Auffallend ist zudem, dass Menschen besonders nachts empfindlich auf Lärm reagieren. Deshalb gilt in zahlreichen Regionen auch ein Nachtfahrverbot für Lastwägen. Denn ein einziger Lastwagen verursacht bei Tempo-50 einen Lärmpegel, der dem von 20 bis 25 Autos entspricht.

Die Auspuffgase:

Vom Lärm zum Gestank. Denn Verkehr stört nicht nur unsere Ohren – auch Auspuffgase hinterlassen ihre Wirkung. Doch auf diesem Gebiet hat sich viel – positives – getan. Wie das Umweltbundesamt festgestellt hat, setzen Autos und Lastwägen heute im Durchschnitt weniger Treibhausgase und Luftschadstoffe als noch im Jahr 1995 frei. Als Grund dafür gelten die Erfolge durch technische Verbesserungen wie Rußfilter für Dieselfahrzeuge oder die Einführung des Drei-Wege-Katalysators in den 1980-er Jahren.

14.000 Fahrzeuge donnern täglich durch Waakirchen, auch viel Güter- und Schwerlastverkehr ist darunter

So sanken die Emissionen des Treibhausgases Kohlendioxid im Schnitt bei Autos um neun, bei Lastwägen sogar um 28 Prozent. Die Kehrseite der Medaille – heute sind viel mehr Fahrzeuge, Autos und Lastwägen, unterwegs. Mehr als tausend LKWs donnern zum Beispiel täglich auf der B 472 durch Waakirchen. 1970 waren es noch 750.

In der Gemeinde Gmund trägt die hohe Verkehrsbelastung – wie berichtet , dass die Gemeinde die lufthygienischen Voraussetzungen für eine Bestätigung als Heilklimatischer Kurort mit der Heilanzeige „Atemwegserkrankungen“ nur mit Einschränkung erfüllt.

Der Feinstaub:

Besonders vor den Schadstoffkomponenten Feinstaub und Stickstoffdioxid warnen Experten, wenn es um die Gesundheit geht. Wie in einem Kompendium des Umweltministeriums Nordrhein-Westfalen nachzulesen ist, laufen vor allem Kinder und Jugendliche Gefahr, durch Luftverschmutzung geschädigt zu werden. So liegt z.B. der Anteil asthmakranker Kinder und Jugendlicher in Deutschland aktuell bei rund 14 Prozent.

Gerade die hohen Staubbelastungen an stark befahrenen Straßen gefährden die Gesundheit, wie man in langjährigen Untersuchungen im In- und Ausland festgestellt hat. Steigt die Konzentration von Feinstaub an, so treten damit auch vermehrt Erkrankungen des Herz-Kreislauf-Systems und der Atemwege auf.

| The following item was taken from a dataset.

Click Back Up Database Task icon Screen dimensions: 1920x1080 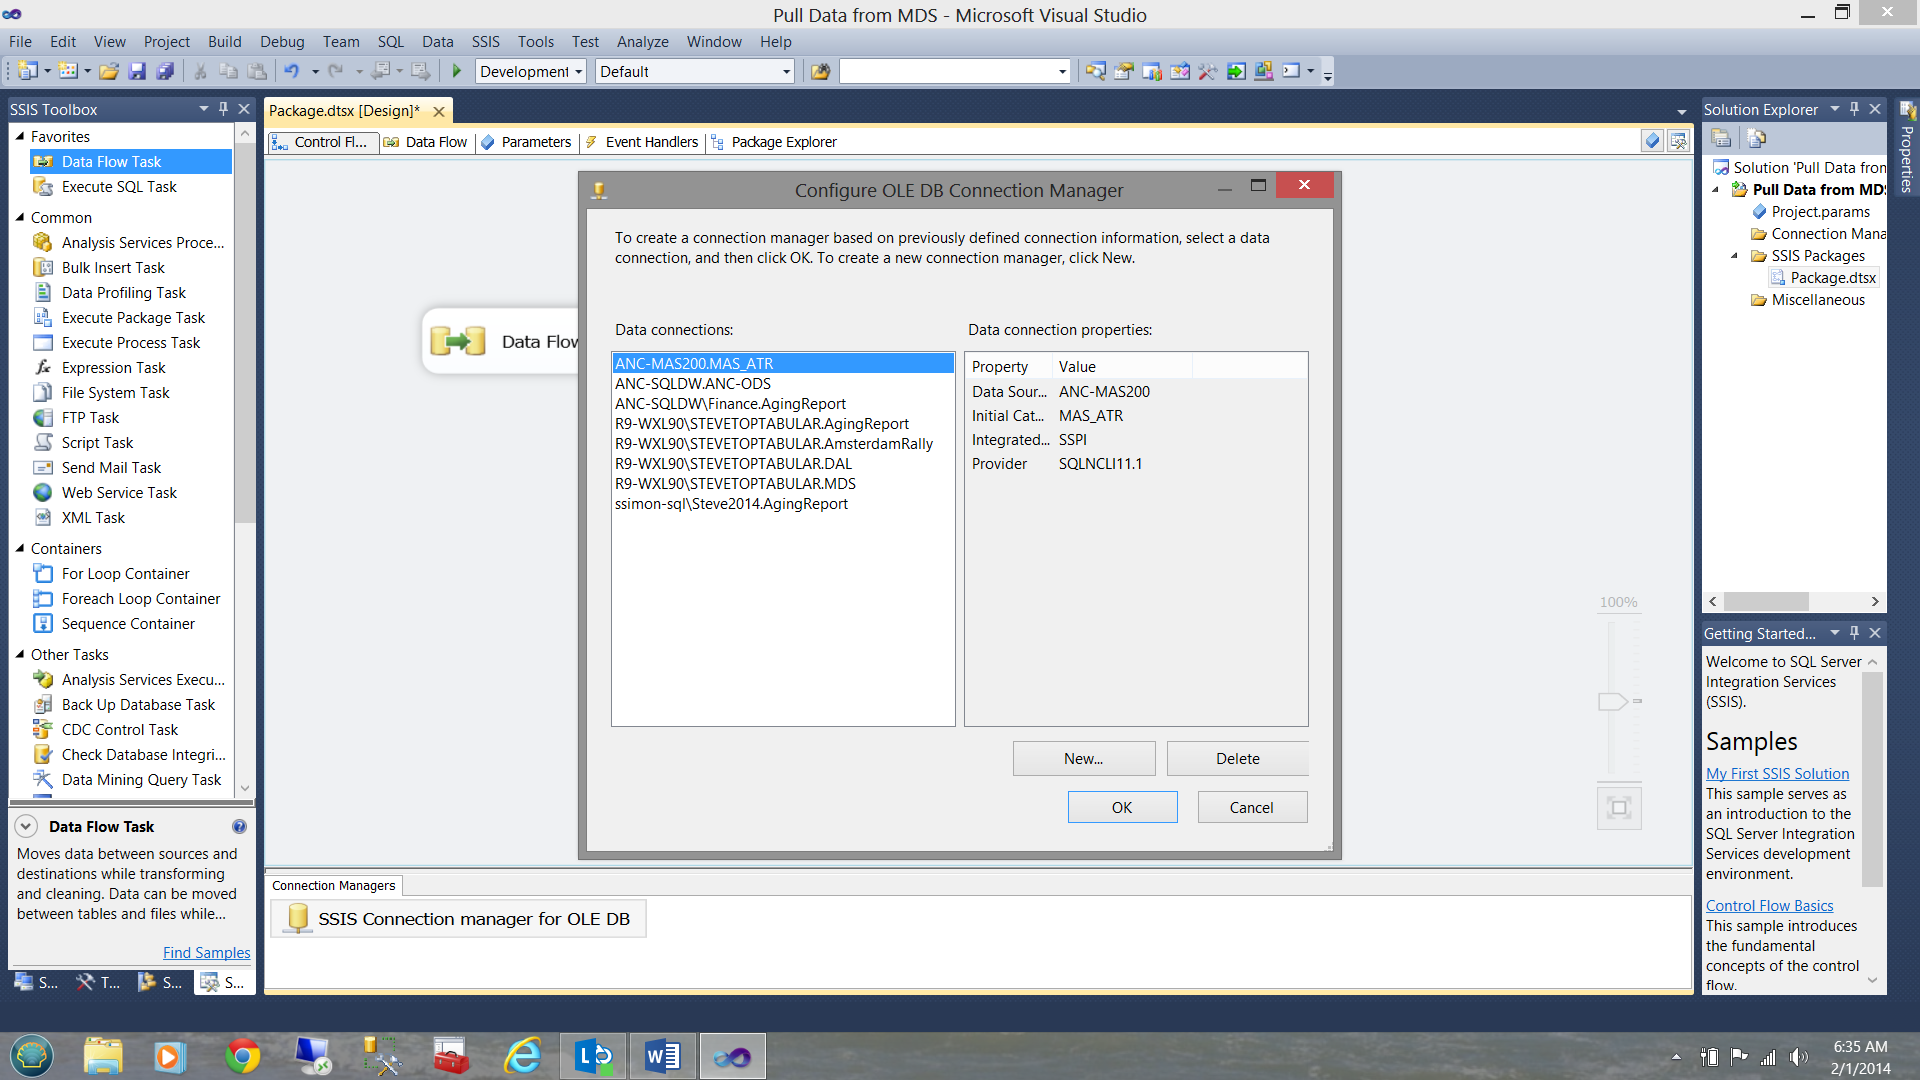[45, 704]
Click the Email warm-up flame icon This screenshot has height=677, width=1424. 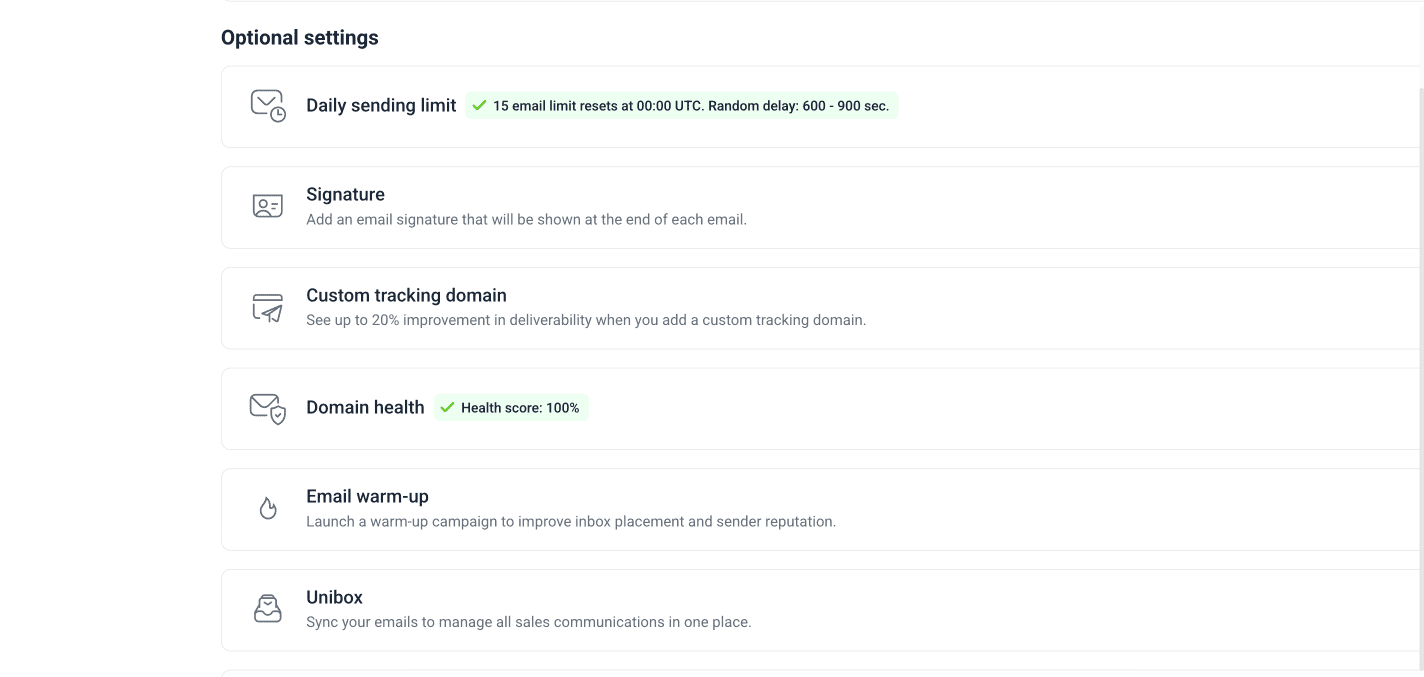coord(267,509)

Belastungen durch Feinstaub ist das eine – dagegen gelten Bestandteile wie Ruß und Benzol als nachweislich krebserregend. Für solche Stoffe existieren jedoch keine Schwellenwerte für ein Erkrankungsrisiko. Deshalb ist gerade der Rußpartikelfilter für Dieselfahrzeuge eine wichtige Maßnahme zum Gesundheitsschutz.

Bis zu 30.000 Autos im Tal

Technische Verbesserungen bei Fahrzeugen, besserer Verkehrsfluss, strengere Abgasgrenzwerte, der Ersatz von Alt- durch Neufahrzeuge sowie Geschwindigkeitsdrosselung werden zukünftig hoffentlich zu weniger Belastungen aus dem Straßenverkehr führen. Noch besser wäre wohl die Überlegung, ob „mobil sein“ zukünftig auch anders aussehen könnte. Mit dem öffentlichen Nahverkehr ins Büro, mit dem Fahrrad zum Einkaufen und sportlich aktiv in der Freizeit beim Biken oder Joggen.

Bis zu 30.000 Fahrzeuge schleppen sich täglich durchs Tegernseer Tal. Menschen leiden unter den Belastungen. Obwohl die Bürgermeister der Talgemeinden um das Problem wissen, konnten bislang keine echten Lösungsansätze gefunden werden. Auch ein talweites Konzept existiert noch nicht. Hoffnung legen viele dabei in den Runden Tisch, bei dem Vertreter der umliegenden Kommunen zusammenwirken sollen, um eben genau diese „große Lösung“ zu finden. Am 23. Juni soll dieser stattfinden, wie Waakirchens Bürgermeister Hartl letzte Woche angekündigt hat.